→ Requirement
Among the records below, find each line containing the word "dropdown" and copy it.

----- Material provided -----

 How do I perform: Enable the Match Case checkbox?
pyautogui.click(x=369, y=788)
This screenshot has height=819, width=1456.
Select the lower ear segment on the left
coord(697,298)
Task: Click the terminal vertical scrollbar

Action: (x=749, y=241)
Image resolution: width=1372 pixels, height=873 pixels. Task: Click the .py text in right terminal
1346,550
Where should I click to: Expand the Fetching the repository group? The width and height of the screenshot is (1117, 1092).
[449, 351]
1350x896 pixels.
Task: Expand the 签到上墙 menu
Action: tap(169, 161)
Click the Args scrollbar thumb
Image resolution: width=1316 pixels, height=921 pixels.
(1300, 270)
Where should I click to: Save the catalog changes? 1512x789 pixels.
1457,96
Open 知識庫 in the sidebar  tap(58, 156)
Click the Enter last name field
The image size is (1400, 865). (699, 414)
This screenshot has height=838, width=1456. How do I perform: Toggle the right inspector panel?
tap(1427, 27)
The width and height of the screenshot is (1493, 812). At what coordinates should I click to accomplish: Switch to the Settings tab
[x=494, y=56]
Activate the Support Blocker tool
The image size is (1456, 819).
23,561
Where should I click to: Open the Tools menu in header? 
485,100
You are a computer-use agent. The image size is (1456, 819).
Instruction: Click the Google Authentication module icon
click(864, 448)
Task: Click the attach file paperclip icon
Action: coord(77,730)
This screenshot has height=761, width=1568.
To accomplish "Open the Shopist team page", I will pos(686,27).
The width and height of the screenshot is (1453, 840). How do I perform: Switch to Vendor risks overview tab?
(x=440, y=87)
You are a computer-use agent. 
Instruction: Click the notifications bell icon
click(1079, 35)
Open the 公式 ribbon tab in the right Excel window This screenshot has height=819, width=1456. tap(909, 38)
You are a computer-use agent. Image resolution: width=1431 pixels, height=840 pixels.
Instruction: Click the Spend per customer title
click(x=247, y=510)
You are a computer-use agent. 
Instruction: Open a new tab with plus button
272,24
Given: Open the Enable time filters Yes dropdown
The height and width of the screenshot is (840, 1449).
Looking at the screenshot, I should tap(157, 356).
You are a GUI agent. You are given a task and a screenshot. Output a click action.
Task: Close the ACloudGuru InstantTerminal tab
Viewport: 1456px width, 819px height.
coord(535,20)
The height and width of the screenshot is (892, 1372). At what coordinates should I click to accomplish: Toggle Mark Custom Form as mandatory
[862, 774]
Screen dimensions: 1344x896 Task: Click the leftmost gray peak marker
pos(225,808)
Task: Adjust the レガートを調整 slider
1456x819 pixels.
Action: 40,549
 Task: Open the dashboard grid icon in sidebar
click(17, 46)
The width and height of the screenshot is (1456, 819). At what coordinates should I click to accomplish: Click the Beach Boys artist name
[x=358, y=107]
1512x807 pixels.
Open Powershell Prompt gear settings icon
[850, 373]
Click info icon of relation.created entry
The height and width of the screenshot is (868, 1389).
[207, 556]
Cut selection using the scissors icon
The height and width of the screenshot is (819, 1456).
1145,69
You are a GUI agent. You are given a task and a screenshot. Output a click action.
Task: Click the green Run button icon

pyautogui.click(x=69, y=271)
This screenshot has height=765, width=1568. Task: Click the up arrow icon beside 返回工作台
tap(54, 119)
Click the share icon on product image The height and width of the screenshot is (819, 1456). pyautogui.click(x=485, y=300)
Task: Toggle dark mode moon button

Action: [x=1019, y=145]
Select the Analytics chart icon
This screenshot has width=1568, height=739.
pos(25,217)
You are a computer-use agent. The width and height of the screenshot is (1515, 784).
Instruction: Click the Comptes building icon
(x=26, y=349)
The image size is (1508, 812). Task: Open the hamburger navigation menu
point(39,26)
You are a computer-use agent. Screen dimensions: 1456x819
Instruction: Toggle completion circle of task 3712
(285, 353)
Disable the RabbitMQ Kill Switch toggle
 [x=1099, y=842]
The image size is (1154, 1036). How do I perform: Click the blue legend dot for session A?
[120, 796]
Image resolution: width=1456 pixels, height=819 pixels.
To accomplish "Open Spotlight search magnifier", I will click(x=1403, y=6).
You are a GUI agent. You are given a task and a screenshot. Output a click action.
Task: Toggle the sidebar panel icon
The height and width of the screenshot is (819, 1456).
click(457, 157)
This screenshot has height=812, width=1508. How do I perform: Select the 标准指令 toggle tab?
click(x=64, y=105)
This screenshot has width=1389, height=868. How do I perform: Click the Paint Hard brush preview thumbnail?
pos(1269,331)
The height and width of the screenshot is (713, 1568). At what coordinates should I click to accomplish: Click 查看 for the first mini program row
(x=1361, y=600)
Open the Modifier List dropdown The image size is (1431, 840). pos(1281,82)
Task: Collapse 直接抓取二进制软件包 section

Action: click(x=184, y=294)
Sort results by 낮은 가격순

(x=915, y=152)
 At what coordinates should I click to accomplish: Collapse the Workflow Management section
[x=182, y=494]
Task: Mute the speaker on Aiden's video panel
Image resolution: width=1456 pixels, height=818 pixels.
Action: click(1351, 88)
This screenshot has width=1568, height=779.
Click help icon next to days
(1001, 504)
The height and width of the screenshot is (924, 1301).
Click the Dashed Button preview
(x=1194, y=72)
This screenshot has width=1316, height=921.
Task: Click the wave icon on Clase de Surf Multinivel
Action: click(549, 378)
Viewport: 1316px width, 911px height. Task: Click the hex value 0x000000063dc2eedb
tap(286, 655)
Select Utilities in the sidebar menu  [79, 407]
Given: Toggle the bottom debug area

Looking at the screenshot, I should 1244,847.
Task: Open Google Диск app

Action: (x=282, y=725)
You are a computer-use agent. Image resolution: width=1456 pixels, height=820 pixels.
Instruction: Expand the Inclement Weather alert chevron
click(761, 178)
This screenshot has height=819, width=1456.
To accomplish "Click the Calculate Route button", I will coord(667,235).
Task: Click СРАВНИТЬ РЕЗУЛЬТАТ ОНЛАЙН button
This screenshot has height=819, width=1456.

-----

→ Worked solution
Given: Open the Enable time filters Yes dropdown
Open the Modifier List dropdown The image size is (1431, 840). pos(1281,82)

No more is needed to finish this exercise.